Leben mit Querschnittlähmung: „Einfach Luft ablassen.“

Jakob Raithel ist Paraplegiker und fährt in seiner Freizeit gerne Allrad-LKW-Wohnmobil der 7,5t Klasse. Seine Erfahrungen aus den Offroad Aktivitäten hat er auf den Umgang mit dem Rollstuhl übertragen können.

Wenn man mit dem manuellen Rollstuhl auf losem Untergrund, wie z. B. Sand unterwegs ist, dann kann man trotz breiten Outdoor-Reifen ganz schön in Bedrängnis kommen, je nachdem wie fein und lose der Untergrund ist. Raithel hat dazu einen einfachen Trick, der auch im Offroadbereich z.B. beim Fahren in der Sandwüste angewendet wird: Er lässt Luft aus den Reifen.

„Dadurch verändert sich die Aufstandsfläche des Reifens am Boden –entgegen der Intuition der meisten Menschen spielt hierbei vielmehr die Verlängerung der Aufstandsfläche als die Verbreiterung eine maßgebliche Rolle. Durch die Vergrößerung der Aufstandsfläche sinkt der Bodendruck und man sinkt weniger ein. Je nach Untergrund kann man den Reifendruck anpassen. Halbierung des Drucks ist ein guter Anfangspunkt, bis man quasi auf der Felge steht.“

Diese Lösung ist schnell und einfach, doch birgt auch gewisse Tücken: „Es ist schon kräftezehrend mit halb-platten Reifen auf unbefestigtem Untergrund zu fahren, aber so geht es wenigstens überhaupt. Sicheres nur auf den Hinterrädern fahren (was im Sand viel einfacher ist als auf festem Untergrund) ist eine notwendige Fähigkeit, denn die kleinen Lenkrollen sind im Sand nicht funktional. Und auf der Stelle drehen sollte man nicht, da sonst die Reifen von den Felgen springen könnten. Besser ist es dann weitere Bögen zu fahren.“

„Ich selber habe drei verschiedene Sätze Rollstuhlräder“, geht Raithel ins Detail, „welche mit unterschiedlichen Reifen und Felgendimensionen nahezu den gleichen Außendurchmesser aufweisen. Um diese auf demselben Rollstuhl verwenden zu können, sollten die Räder unterschiedlich aus der Mitte gespeicht werden damit der dicke Reifen nicht am Seitenteil schleift und der dünne Reifen hingegen nicht eine mächtige Lücke zum Seitenteil aufweist.“

Reifenbreite im Detail

23 – 571 Rennradartig, sehr schmal und nur hart aufgepumpt 8 Bar+ zu verwenden, nur für gut befestigte Untergründe wie Asphalt, Beton oder Gehwegplatten (auch für Kopfsteinpflaster mit größeren Lücken maximal ungeeignet)

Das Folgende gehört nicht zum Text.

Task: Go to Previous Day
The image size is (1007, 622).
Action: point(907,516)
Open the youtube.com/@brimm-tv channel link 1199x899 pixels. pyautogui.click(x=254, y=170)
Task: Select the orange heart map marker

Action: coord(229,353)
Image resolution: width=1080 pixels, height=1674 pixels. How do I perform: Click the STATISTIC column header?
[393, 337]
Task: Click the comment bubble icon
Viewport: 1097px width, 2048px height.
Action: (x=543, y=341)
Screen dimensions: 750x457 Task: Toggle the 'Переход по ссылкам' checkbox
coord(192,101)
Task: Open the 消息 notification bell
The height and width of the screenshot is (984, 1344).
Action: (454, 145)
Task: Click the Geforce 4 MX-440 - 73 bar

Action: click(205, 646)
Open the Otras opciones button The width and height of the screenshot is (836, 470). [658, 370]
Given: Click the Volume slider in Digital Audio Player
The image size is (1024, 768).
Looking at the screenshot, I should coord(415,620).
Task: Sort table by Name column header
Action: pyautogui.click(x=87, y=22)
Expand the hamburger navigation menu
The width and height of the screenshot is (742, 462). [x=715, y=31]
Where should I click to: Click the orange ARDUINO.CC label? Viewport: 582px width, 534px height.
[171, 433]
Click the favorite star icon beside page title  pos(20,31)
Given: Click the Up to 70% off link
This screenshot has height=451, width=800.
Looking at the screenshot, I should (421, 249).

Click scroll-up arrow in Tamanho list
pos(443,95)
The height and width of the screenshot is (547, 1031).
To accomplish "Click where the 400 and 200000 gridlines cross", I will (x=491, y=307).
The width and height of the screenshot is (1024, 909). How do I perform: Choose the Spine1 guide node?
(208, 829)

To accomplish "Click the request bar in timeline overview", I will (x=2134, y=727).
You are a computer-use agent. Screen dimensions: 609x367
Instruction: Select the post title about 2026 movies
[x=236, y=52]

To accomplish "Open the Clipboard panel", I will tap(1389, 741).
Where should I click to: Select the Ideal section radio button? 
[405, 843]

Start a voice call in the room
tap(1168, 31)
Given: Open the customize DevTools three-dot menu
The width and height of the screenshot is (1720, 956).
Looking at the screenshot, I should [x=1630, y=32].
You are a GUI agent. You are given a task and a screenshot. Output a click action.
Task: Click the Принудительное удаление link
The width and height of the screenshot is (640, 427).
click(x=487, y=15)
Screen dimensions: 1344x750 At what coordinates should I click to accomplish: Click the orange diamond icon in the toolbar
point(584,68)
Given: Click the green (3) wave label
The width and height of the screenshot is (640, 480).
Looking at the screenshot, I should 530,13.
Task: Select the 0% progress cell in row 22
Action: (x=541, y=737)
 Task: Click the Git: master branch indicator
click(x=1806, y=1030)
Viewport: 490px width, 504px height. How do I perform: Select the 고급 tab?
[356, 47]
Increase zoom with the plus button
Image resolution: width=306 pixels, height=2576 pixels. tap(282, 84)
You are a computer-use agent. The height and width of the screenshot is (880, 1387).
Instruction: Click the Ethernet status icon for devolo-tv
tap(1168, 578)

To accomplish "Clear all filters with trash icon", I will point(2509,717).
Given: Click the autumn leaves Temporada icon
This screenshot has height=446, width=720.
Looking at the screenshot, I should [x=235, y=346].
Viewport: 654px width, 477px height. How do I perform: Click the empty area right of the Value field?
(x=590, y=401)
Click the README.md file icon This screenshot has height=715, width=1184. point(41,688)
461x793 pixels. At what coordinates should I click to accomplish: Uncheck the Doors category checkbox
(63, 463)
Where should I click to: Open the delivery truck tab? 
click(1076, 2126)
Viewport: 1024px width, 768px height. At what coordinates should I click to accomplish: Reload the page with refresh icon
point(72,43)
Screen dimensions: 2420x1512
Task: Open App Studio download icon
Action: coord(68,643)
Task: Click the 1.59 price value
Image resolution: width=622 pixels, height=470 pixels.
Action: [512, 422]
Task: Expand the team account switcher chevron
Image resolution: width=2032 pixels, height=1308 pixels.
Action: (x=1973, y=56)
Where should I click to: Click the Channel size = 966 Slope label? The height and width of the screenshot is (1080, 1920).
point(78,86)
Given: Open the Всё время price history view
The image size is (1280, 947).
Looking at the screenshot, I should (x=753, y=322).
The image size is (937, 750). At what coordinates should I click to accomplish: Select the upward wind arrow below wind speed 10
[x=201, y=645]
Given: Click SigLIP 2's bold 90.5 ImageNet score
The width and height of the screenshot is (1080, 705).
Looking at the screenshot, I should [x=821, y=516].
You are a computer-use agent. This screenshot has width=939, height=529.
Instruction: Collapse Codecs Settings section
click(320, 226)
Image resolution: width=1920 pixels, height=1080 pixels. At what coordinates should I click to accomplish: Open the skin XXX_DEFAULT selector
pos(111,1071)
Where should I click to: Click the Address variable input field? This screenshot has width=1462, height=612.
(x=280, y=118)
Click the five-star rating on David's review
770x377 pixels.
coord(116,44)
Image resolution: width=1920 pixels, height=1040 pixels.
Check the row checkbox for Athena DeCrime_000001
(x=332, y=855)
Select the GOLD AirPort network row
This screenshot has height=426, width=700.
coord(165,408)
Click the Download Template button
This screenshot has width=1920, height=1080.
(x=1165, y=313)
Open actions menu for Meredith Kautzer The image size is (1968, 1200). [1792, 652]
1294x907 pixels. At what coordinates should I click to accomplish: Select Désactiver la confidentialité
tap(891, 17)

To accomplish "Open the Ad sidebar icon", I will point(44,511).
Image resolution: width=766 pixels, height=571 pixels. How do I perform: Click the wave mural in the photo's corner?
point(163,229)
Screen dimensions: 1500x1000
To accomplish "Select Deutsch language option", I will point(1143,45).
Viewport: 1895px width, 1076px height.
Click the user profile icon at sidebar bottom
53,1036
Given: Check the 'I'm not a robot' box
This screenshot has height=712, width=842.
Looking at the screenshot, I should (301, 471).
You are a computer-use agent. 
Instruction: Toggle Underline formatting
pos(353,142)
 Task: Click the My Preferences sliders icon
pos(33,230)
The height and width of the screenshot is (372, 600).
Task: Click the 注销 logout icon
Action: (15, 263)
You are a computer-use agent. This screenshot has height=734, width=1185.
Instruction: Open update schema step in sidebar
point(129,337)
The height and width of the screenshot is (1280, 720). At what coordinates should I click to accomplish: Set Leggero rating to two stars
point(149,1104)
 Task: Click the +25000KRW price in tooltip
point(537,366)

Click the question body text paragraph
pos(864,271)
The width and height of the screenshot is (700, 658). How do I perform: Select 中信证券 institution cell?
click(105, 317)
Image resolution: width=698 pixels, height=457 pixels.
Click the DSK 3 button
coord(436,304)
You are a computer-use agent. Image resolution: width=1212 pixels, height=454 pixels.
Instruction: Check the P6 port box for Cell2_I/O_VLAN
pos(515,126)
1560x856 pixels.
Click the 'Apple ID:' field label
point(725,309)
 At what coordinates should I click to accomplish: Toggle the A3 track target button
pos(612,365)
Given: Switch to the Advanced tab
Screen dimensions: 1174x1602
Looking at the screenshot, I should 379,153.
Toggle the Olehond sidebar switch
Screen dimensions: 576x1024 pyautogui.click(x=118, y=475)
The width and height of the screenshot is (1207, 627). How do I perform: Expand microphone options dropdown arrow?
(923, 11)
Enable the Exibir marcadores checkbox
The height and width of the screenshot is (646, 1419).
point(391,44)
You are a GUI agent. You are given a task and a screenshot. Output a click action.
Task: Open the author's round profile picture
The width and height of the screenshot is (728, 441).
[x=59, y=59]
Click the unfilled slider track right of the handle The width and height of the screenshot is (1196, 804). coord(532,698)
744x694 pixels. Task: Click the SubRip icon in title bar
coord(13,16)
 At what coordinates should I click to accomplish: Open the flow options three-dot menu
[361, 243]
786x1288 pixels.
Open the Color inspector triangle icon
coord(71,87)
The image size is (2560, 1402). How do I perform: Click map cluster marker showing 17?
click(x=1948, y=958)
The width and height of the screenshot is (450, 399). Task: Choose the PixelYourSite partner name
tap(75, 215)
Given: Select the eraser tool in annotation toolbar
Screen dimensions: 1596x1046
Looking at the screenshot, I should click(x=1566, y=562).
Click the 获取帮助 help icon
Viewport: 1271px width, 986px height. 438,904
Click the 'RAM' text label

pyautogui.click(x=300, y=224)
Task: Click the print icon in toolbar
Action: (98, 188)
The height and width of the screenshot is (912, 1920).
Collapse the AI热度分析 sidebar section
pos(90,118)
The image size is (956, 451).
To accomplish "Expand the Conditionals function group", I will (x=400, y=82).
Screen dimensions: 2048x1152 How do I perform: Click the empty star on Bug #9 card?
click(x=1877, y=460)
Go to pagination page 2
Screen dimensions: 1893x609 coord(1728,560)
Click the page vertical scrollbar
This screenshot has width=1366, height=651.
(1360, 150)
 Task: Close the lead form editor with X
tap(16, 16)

28 – 559 Mittelbreit, sehr guter Allround-Alltagsreifen, üblicherweise zwischen 5 und 8 Bar, hier hilft ablassen schon.

62 – 507 Dicker Mountainbike Reifen, voll aufgepumpt auf 4 Bar im Alltag nutzbar, aber unpraktisch. In erster Linie für Lose Untergründe (Sand und Schnee) mit niedrigem Luftdruck bis fast platt nutzbar.